We were all served a reminder last summer when Senator John McCain was diagnosed with a brain tumor.  He went in for an annual physical and complained of a few unusual symptoms.  After consulting with another specialist or two, the doctor recommended a CAT scan which was performed that same day.  On McCain’s way home, he was called back to the hospital after a radiologist reviewed the CAT scan.  Now, think about this for a minute.  A CAT scan the same day?  Analyzed the same day?  He was sent for an MRI and was on the operating table the next morning.   By the following day, an oncologist had biopsied the tumor and his cancer treatment had begun.  In 48 hours!  This kind of rapid treatment utilizing multiple specialists allows for quick treatment and puts the patient’s needs first.

Mayo Clinic is a 100-year brand based on values, service, and research.    Take a look at the three conditions that Dr. William Mayo viewed as essential to the clinic’s success:

  1. Continuing pursuit of the ideal of service and not profit.
  2. Continuing primary and sincere concern for the care and welfare of each individual patient.
  3. Continuing interest by every member of the staff in the professional progress of every other member.

Don’t those values sound like the same kind of values for Catholic schools?  In fact, one of the original Mayo Clinic hospitals was a Catholic hospital run by sisters.  The entire organization is centered on the idea that “the needs of the patient come first.”  Think about the implications for schools.  If we really put students’ needs first (and not parents, teachers, School Board, etc) how would that change our processes?  If all learning was personalized and student needs came first, how would that change our schedules?  Teaching styles?  Professional development?  Hiring?

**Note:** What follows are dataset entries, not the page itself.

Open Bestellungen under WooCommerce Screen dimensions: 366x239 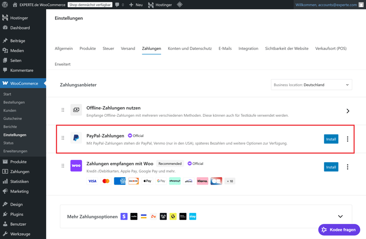coord(14,102)
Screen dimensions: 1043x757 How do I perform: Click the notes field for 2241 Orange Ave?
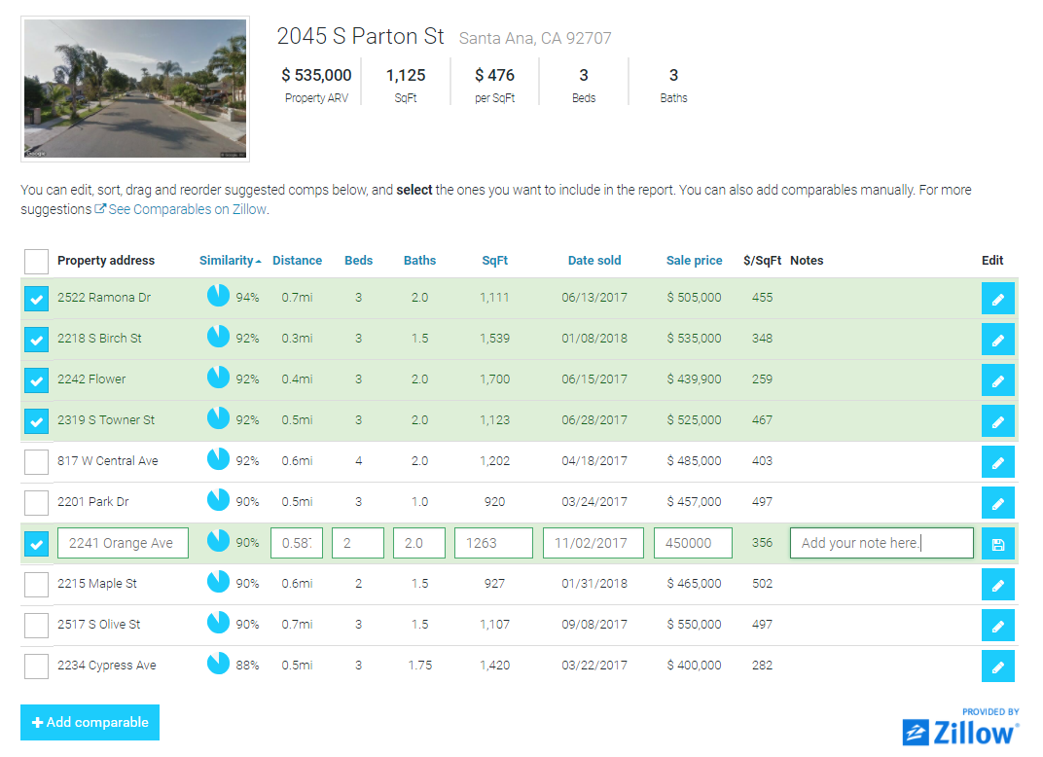tap(881, 543)
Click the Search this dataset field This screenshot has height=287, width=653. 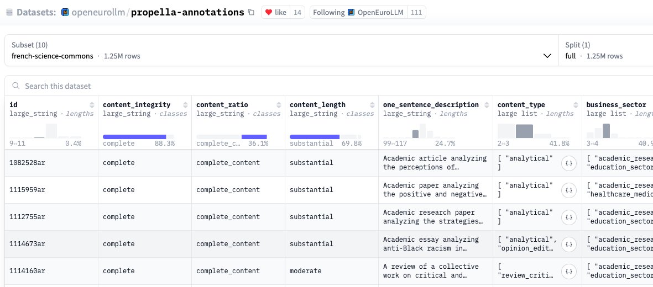329,86
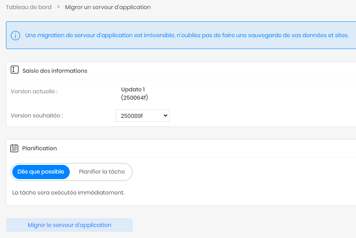The image size is (356, 238).
Task: Go back to Tableau de bord breadcrumb
Action: [x=29, y=7]
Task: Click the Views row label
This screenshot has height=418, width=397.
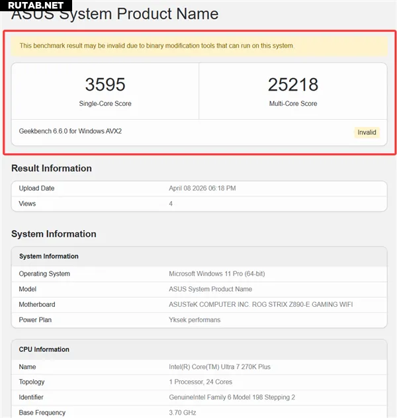Action: [27, 204]
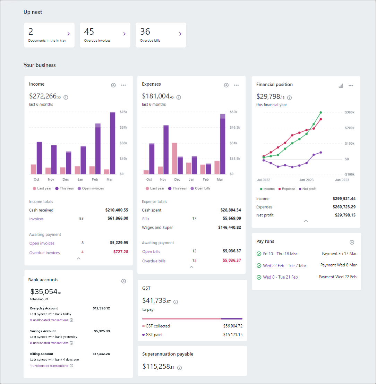The height and width of the screenshot is (384, 376).
Task: Click the plus icon on Pay runs card
Action: (x=352, y=242)
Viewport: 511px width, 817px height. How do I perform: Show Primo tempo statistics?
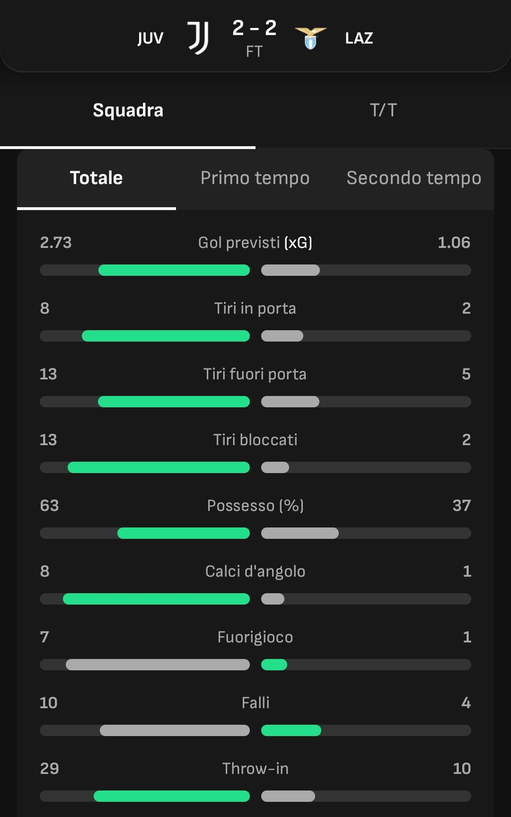255,178
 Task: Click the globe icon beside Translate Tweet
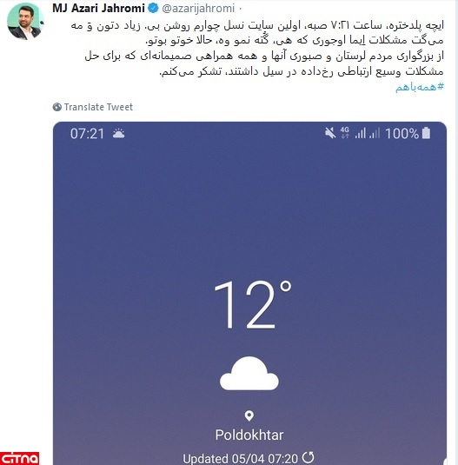point(56,107)
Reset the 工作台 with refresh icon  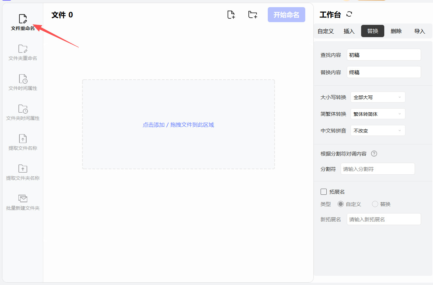[x=349, y=14]
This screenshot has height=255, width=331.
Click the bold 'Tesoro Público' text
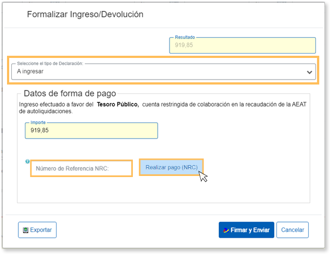click(118, 104)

Putting students first is often interpreted as catering to every student’s whims.  But how would that work in a hospital?  The Mayo Clinic is set up to serve the needs of patients and the doctors are in the best position to judge what is best.  This patient-centered culture drives medical research, collaborative decision-making, and a mission focus for all employees.

As the authors point out, the real values of an organization are the values which are lived.  At Mayo, that means care for all patients, collaboration, and efficiency.  What are the values of your school?  Another value is “teach, don’t blame.”  This means that mistakes are learning opportunities.  In schools, there are plenty of mistakes.  How are we learning?

The other concept which the authors explore is that marketing without meaning has no impact.  At Mayo, the staff is focused on improving and serving patients.  Marketing is an outgrowth of that effort, rather than marketing efforts which make false promises.  Often in schools, people latch onto marketing as the panacea for enrollment ills.

I often think that hospitals have many lessons to teach us educators.  After all, they attract community support, share a mission-driven purpose, supply a necessary function, and attract lots of fundraising dollars.  This book provides a unique insight into one of the best hospital systems with lessons galore for your school.